手套很薄,很輕,也很趁手,而且手套還具有透氣功能,戴在手上,幾乎不怎麼能夠感覺出它在手上的存在,真是一副好手套。他不由自主地暗自讚賞道,下意識地順手摸了摸放在藏藍色卡素呢秋裝褲兜裏的那把自動伸縮匕首。匕首靜靜地斜躺在他的褲兜裏,隨著他的行進,每邁一步,就輕微地觸碰他的大腿一下,仿佛在提醒著他「我在這裏」。這種感覺讓他感到踏實、自信。匕首的刀把長有半尺,被醬色橡膠裹包著,橡膠握上去似乎還有些彈性。橡膠上面鏤刻有五指的指模,這即便於握緊,也不至於脫滑,做匕首的人想得真是十分周到。余暉買它試手時,刀把握在自己的大手裏,恰露出前方的護手柄和自動伸縮的機關,而後邊只露出半釐米的刀把。真是很趁手,仿佛就是專為他除暴安良所做的。
余暉雖不知道這個匕首的伸縮原理,但操作它們的伸縮,卻也不是問題。在前方護手柄上,有一個銀色的金屬紐扣,把大拇指放在上面,幾乎不用費什麼力,輕輕向後一扳,刀身就會頃刻間「噌」地從刀把中彈出,閃現出銀色的冷颼颼的寒光。刀身長不到半尺,中間是鏤空的。余暉思想,刀身的自動伸縮原理可能就和這個鏤空的部位有關系。收起刀身也很容易,也是用大拇指按住那個按鈕,向下一壓,再向上一推,那刀身就會「噌」的全部回到刀把之內,不露任何痕跡。真是一把稱心如意的好匕首。

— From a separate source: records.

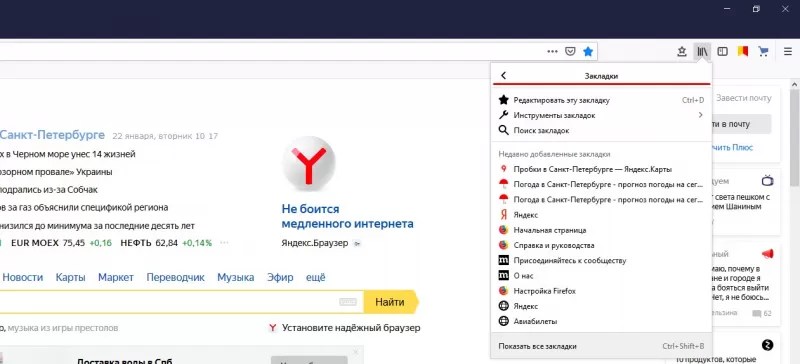Click the blue bookmark star in address bar
The width and height of the screenshot is (800, 364).
[x=588, y=51]
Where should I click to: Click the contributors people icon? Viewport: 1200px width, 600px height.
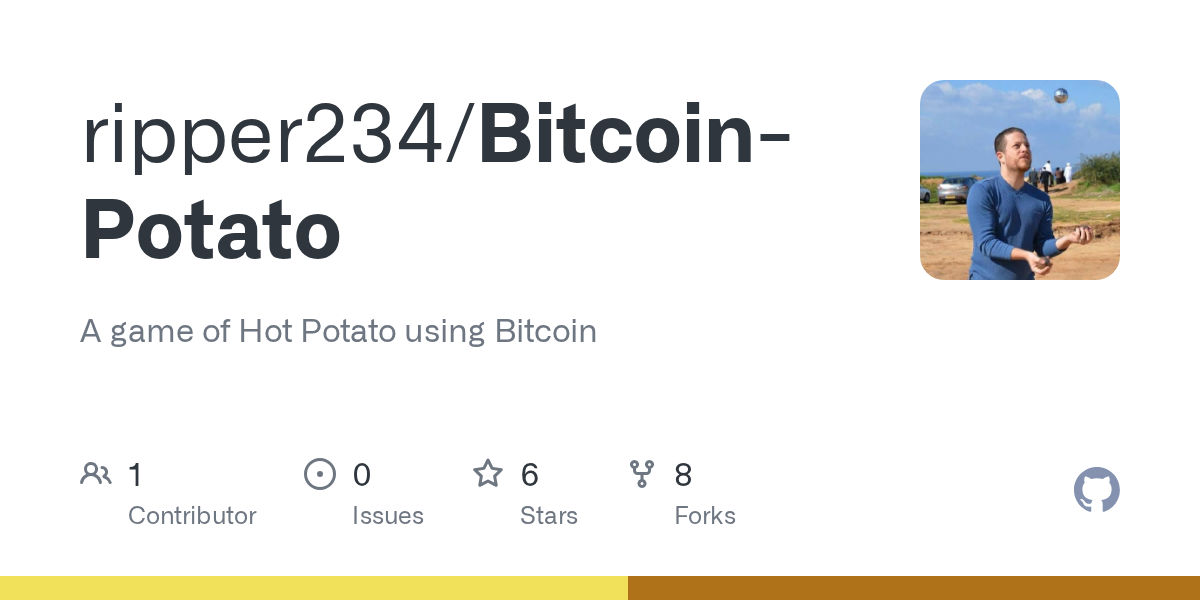(x=96, y=474)
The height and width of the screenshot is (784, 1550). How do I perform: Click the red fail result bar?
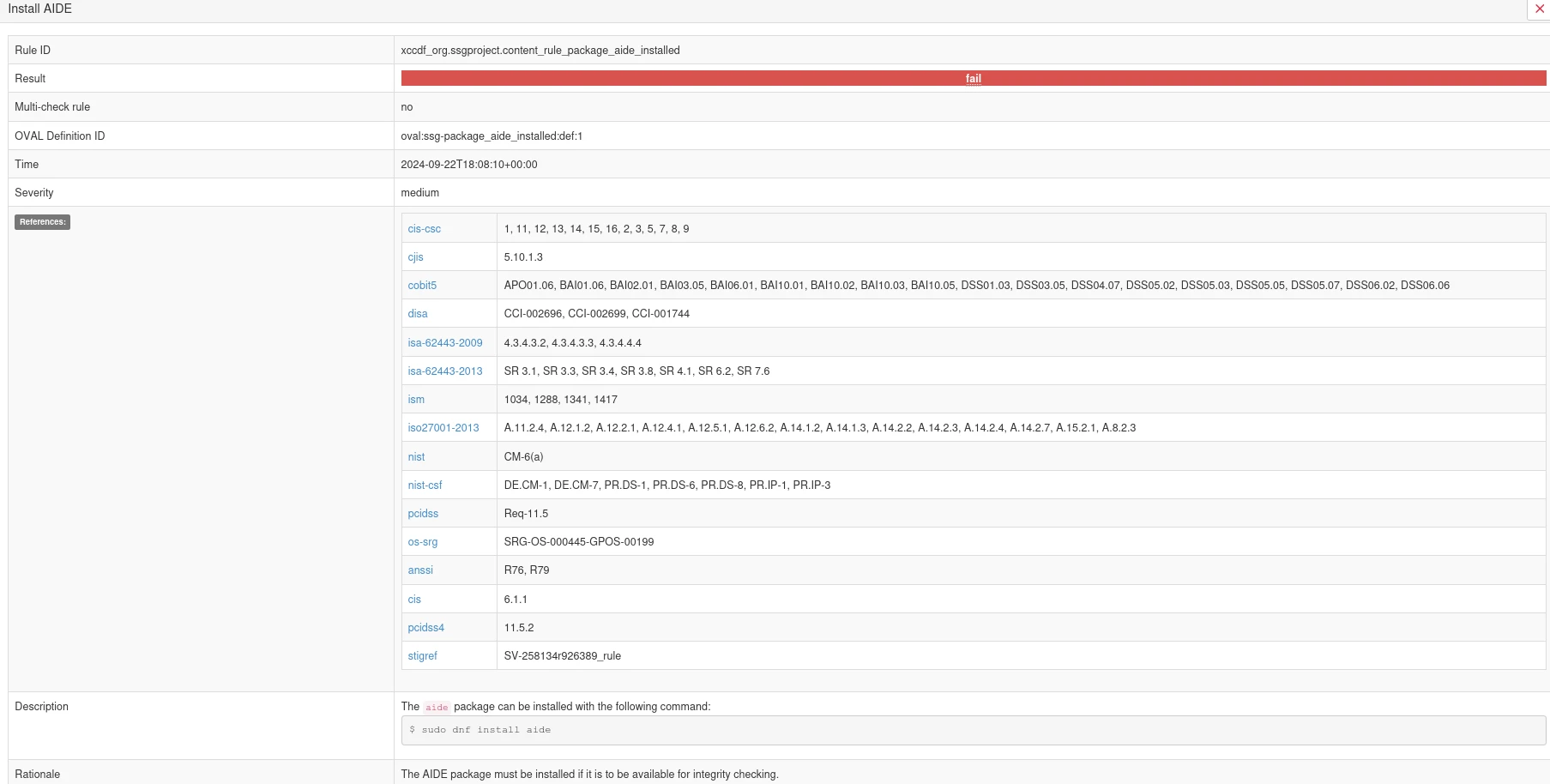pos(973,79)
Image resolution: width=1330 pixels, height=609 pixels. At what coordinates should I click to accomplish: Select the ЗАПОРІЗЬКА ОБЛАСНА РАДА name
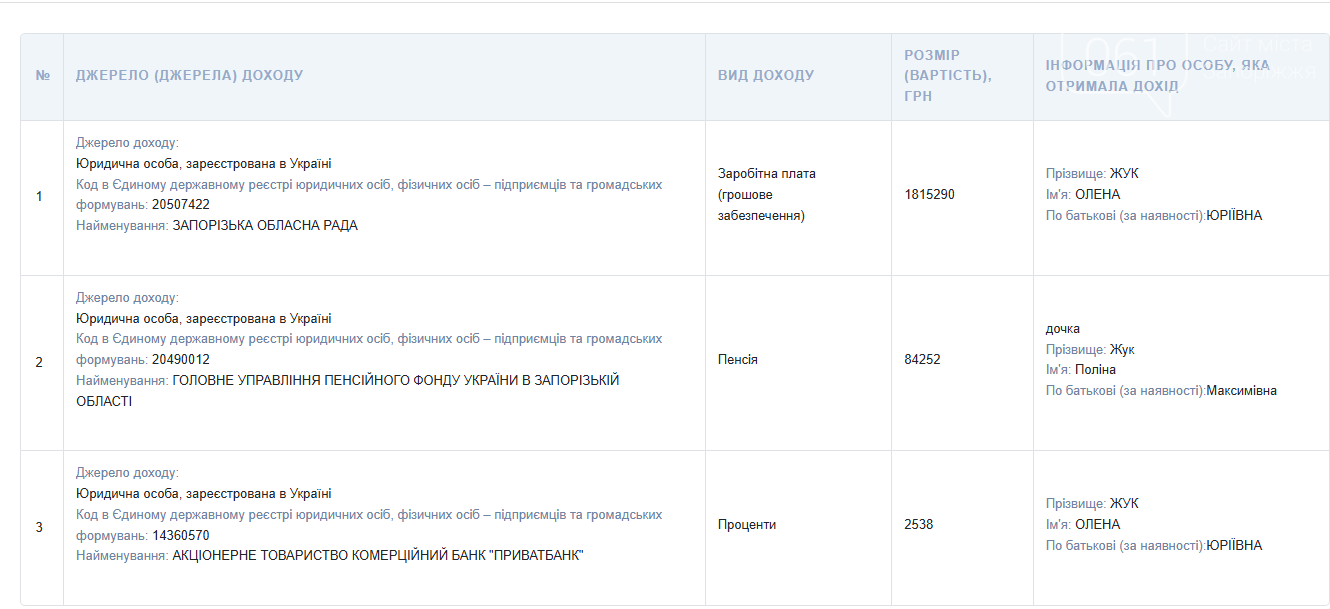pyautogui.click(x=264, y=226)
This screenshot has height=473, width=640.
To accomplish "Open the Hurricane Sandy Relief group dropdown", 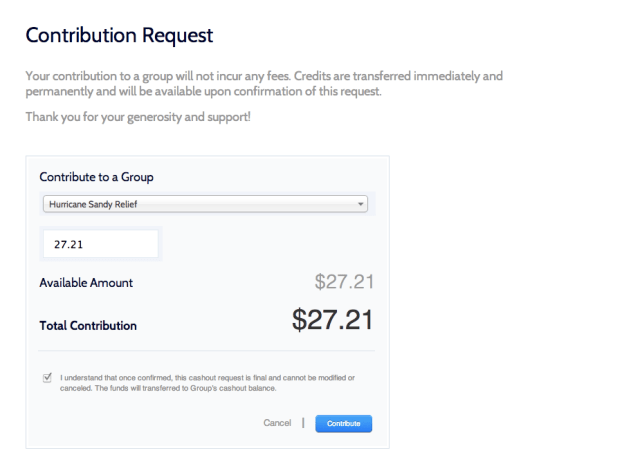I will [x=200, y=203].
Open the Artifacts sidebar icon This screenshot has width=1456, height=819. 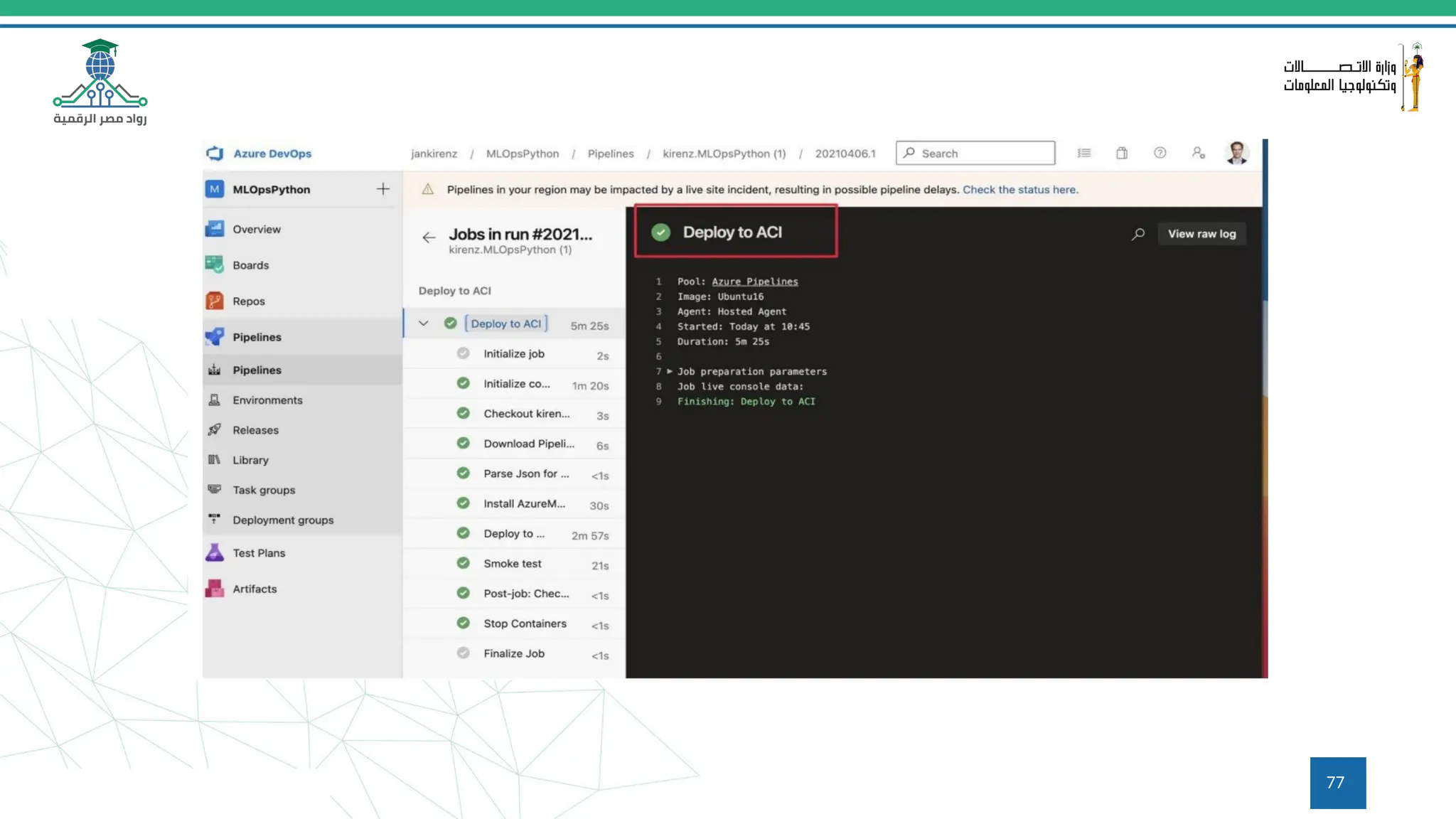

余暉知道,憑他的身手,赤手空拳地分別收拾那個林書記和二癩頭兩個人,不會有什麼問題;但他不能不防這兩個淫棍身邊,可能會有別的什麼人。若真發生那樣的情況,他就必須借助於匕首,快刀斬亂麻地快速將他們結果掉。他當然不希望發生這樣的意外,但為了匿身自保,為了不給自己的家庭和父母他們帶來麻煩和壓力,他不會輕易放走在他復仇時,和他們身在一起的任何人。再說,匕首對那兩個混蛋也具有威懾的作用,他們知道自己要宰他們,他們必然會拚命地負隅頑抗;而有了匕首,既可以對他們的心理造成恫嚇,讓他們俯首就擒,也便於對他們進行殘忍的凌遲懲罰。余暉決定不輕易就結果他們,讓他們為他們的行為,付出痛不欲生的代價。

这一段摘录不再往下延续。